A Justiça de Mato Grosso do Sul deu prazo de 10 dias para que o Ministério Público estadual se manifeste sobre a definição de um prazo para a Câmara Municipal de Campo Grande declarar nula a eleição antecipada da Mesa Diretora e convocar uma nova votação para o biênio 2027/2028. O despacho foi publicado no Diário da Justiça desta quarta-feira (29).
O juiz Eduardo Lacerda Trevisan, da 2ª Vara de Direitos Difusos, Coletivos e Individuais Homogêneos, reconheceu que a Câmara alterou o Regimento Interno, mas apontou que as outras duas obrigações previstas no acordo firmado com o MPMS ainda estão pendentes. A nova eleição deverá ocorrer entre outubro e dezembro deste ano, mas ainda não há data definida.

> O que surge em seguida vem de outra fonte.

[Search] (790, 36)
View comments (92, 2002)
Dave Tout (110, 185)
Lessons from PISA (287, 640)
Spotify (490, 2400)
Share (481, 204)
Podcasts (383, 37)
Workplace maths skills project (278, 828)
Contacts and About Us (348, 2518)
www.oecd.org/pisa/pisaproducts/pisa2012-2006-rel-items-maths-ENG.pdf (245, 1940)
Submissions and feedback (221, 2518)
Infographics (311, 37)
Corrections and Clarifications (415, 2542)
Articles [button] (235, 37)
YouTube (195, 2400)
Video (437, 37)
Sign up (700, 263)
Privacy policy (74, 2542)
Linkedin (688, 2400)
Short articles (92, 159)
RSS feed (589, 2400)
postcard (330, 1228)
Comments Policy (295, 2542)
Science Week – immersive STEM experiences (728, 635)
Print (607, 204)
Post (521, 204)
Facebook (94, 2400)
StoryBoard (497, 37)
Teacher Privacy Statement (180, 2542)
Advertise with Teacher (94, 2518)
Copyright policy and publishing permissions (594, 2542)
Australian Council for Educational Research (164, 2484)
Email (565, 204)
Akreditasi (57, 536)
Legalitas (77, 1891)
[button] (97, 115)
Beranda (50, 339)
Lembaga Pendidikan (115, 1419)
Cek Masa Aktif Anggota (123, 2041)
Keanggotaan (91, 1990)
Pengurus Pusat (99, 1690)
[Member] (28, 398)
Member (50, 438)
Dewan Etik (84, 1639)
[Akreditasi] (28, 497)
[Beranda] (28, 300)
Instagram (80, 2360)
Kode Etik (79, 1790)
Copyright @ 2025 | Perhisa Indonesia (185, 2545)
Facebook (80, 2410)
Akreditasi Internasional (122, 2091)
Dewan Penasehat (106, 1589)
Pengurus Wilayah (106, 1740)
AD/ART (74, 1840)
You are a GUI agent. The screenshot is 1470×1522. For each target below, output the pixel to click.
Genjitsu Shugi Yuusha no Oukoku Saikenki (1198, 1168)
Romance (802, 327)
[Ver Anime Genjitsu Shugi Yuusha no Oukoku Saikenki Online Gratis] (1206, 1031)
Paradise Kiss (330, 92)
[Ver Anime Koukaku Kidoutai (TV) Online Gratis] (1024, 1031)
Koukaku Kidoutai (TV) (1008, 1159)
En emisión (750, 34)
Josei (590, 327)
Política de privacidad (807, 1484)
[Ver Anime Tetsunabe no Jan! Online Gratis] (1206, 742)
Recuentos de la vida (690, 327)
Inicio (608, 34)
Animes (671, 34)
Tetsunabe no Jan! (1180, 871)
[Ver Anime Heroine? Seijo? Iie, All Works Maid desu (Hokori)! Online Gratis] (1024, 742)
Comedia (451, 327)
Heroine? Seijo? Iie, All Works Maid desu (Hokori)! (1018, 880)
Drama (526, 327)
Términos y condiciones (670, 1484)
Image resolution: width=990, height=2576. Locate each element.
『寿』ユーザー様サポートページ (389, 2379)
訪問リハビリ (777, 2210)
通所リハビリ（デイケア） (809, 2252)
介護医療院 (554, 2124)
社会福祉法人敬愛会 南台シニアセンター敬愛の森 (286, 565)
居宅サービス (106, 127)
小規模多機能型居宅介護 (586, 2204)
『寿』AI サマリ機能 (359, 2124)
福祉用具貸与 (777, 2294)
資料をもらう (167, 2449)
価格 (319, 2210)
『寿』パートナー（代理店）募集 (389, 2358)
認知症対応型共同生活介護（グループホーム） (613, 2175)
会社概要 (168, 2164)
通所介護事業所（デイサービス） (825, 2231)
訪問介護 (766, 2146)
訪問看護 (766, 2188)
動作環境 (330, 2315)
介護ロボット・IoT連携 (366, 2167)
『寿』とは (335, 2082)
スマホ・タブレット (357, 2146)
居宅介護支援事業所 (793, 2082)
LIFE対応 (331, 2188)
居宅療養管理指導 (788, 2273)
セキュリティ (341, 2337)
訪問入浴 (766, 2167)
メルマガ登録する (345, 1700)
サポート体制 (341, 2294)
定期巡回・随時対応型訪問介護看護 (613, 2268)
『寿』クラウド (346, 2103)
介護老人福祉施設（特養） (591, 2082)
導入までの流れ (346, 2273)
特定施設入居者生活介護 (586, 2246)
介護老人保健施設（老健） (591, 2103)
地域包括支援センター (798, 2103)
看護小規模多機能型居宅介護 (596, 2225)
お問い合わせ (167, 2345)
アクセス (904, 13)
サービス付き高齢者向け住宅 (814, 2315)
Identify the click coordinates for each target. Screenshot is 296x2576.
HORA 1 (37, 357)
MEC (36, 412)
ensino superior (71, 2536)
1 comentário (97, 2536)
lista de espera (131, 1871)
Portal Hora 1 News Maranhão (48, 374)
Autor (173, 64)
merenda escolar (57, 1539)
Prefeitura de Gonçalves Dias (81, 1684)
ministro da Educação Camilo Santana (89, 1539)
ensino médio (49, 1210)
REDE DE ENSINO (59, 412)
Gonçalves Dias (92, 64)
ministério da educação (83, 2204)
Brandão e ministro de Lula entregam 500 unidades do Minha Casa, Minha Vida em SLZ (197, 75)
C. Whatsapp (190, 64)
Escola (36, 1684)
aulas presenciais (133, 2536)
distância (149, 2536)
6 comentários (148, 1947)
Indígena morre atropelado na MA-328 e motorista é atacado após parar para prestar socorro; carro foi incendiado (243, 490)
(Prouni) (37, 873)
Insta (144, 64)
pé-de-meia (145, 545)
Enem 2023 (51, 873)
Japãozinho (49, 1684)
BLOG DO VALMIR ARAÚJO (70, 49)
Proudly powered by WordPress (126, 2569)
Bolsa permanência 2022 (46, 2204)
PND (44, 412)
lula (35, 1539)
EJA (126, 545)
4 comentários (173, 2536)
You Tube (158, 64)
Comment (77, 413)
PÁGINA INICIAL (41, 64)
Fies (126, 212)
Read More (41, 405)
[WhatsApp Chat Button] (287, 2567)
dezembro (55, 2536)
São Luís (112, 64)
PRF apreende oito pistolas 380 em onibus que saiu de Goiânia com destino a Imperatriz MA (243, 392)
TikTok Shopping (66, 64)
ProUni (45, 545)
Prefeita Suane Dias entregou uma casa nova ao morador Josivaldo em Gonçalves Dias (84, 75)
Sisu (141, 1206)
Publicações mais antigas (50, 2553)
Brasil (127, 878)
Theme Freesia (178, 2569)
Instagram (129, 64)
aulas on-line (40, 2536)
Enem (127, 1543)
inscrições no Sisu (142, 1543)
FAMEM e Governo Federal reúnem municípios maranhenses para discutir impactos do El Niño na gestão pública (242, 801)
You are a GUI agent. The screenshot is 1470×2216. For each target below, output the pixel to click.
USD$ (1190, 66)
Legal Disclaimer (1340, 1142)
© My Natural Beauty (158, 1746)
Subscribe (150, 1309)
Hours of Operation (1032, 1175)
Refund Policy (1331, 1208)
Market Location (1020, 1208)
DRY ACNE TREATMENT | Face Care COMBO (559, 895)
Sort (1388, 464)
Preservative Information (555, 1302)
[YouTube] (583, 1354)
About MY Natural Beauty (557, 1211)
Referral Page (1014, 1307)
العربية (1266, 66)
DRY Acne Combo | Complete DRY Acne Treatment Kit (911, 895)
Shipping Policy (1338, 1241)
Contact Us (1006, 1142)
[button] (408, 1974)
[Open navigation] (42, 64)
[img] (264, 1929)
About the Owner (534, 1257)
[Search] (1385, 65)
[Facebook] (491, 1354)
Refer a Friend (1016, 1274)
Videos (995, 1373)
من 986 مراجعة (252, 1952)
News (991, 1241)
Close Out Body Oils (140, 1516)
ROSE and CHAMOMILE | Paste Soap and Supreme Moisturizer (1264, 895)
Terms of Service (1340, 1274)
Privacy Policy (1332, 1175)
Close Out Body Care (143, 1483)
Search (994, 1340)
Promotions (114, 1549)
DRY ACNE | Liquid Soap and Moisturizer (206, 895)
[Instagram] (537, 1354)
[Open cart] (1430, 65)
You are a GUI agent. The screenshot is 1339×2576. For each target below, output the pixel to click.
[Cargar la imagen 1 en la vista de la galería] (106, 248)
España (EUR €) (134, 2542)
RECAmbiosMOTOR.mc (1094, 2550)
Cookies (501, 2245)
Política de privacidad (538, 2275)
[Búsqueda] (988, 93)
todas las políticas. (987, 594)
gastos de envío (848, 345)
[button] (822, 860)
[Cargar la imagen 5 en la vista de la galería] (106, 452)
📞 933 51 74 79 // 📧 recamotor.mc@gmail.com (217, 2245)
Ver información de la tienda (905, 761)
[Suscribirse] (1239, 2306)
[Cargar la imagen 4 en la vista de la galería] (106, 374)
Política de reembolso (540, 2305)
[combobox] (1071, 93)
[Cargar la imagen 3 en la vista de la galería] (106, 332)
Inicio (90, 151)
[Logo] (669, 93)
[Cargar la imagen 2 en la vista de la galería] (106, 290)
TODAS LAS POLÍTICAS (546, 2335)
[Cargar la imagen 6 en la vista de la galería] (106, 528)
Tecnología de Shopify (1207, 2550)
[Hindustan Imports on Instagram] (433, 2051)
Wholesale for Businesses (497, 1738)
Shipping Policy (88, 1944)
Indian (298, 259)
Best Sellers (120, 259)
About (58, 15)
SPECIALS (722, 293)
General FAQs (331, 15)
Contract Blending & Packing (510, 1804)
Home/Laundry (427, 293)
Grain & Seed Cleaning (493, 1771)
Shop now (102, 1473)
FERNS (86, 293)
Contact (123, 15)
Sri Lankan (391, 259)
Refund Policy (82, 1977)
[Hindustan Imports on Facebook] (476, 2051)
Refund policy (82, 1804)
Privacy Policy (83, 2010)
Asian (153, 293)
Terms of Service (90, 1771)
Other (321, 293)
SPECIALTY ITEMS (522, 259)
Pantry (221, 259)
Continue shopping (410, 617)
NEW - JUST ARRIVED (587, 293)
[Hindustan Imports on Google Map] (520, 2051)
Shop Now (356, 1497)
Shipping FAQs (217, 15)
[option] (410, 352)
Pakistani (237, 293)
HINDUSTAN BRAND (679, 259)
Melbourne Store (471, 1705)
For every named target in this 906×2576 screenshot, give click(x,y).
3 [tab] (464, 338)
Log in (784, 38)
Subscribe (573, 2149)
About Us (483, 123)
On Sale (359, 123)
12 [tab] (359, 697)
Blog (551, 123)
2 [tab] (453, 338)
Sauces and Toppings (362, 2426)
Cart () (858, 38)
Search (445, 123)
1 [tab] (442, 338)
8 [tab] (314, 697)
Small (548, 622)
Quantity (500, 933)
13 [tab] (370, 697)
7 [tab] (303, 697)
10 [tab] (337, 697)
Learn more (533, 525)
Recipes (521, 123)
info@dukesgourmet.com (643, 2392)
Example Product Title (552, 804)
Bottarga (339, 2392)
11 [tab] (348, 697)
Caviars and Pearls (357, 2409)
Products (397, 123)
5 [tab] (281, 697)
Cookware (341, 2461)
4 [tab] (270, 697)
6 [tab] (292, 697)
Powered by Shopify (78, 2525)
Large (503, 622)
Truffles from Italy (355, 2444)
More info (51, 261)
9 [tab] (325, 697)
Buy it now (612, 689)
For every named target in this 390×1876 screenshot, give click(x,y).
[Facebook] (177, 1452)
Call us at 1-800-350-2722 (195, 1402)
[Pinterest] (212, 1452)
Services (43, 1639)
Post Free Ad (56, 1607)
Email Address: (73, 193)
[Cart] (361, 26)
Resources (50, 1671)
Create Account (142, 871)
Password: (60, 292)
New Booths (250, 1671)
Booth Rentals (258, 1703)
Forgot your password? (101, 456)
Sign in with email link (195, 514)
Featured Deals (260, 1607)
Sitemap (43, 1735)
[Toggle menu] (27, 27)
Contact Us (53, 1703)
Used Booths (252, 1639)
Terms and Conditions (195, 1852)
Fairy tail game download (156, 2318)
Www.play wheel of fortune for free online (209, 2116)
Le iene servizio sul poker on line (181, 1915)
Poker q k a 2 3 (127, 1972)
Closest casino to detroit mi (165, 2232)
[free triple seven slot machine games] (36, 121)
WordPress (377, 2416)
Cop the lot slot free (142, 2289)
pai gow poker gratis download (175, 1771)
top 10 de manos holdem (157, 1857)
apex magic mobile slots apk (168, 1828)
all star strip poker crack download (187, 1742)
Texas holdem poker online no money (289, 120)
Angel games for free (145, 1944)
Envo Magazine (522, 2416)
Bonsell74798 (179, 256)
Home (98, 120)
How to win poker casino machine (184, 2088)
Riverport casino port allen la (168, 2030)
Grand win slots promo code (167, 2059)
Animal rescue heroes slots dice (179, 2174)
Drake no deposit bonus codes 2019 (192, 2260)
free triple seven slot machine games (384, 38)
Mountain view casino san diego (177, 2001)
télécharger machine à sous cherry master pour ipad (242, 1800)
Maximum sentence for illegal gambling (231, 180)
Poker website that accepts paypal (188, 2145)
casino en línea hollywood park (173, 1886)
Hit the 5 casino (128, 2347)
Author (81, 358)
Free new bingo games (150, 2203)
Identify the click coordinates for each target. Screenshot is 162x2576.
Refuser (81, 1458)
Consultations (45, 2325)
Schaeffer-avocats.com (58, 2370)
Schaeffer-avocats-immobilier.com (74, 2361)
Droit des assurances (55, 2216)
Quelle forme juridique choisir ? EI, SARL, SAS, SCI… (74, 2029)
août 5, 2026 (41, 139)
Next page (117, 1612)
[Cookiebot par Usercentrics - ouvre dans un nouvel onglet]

A eleição que reconduziu o atual presidente da Casa, Epaminondas Neto, o Papy (PSDB), para mais dois anos no cargo foi realizada em 10 de julho de 2025, com cerca de um ano e meio de antecedência. Os efeitos da votação estão suspensos desde fevereiro por decisão liminar, mas o pleito ainda não foi formalmente anulado pela Câmara.
No despacho, o juiz considerou cumprida a primeira parte do acordo, que consistia na alteração do artigo 17 do Regimento Interno. A mudança foi feita por meio da Resolução nº 1.440, de 2 de junho de 2026. Com a nova redação, a eleição da Mesa Diretora passou a ser permitida apenas entre outubro e dezembro do último ano do primeiro biênio, ficando proibida a realização do pleito antes desse período.
O acordo também estabelece que, após a mudança da norma, a Câmara deverá declarar nula a eleição realizada em julho de 2025 e convocar um novo pleito. Segundo o juiz, porém, o documento não fixou prazo suficientemente claro para essas duas providências. O termo diz apenas que elas deverão ser adotadas “após a promoção da alteração legislativa”.
O presidente Papy afirmou que a Câmara já cumpriu integralmente o acordo firmado no Compor. Para ele, não é necessário publicar um ato específico anulando a eleição de julho de 2025 porque a Mesa escolhida para 2027/2028 ainda não tomou posse. “Nenhum efeito da eleição antecipada aconteceu. Nós voltamos atrás antes mesmo de ela produzir efeitos. Portanto, não há o que ser anulado”, disse.
Papy também confirmou que uma nova eleição será realizada entre outubro e dezembro, mas afirmou que não existe obrigação de anunciar antecipadamente o dia exato. O impasse está na ausência de um prazo específico para o cumprimento das duas medidas. A cláusula que estabelece 60 dias trata expressamente da aprovação e publicação da mudança regimental. Para a anulação e a convocação da nova eleição, o documento diz somente que as providências serão adotadas depois dessa alteração.
Antecedentes
A eleição antecipada foi realizada em 10 de julho de 2025 e aprovou, por unanimidade, a recondução de Papy à presidência durante o biênio 2027/2028. A chapa única recebeu os votos favoráveis dos 29 vereadores presentes.
A Câmara sustentava inicialmente que o pleito era válido porque o antigo Regimento determinava apenas que a votação ocorresse “até” 22 de dezembro do último ano do mandato da Mesa, sem proibir expressamente a antecipação. Na ação popular, o autor argumentou que a eleição realizada com cerca de 18 meses de antecedência contrariava o entendimento do STF sobre a necessidade de contemporaneidade entre a escolha da Mesa e o início do mandato.
Em fevereiro, a Justiça suspendeu os efeitos da eleição para 2027/2028. A medida não interfere no mandato atual de Papy, que permanece presidente da Câmara até o fim de 2026. O termo foi assinado em 12 de março pela Câmara e pelo MPMS, por meio do Compor. A Câmara assumiu três compromissos: alterar o Regimento, declarar nula a eleição antecipada e convocar um novo pleito entre outubro e dezembro de 2026.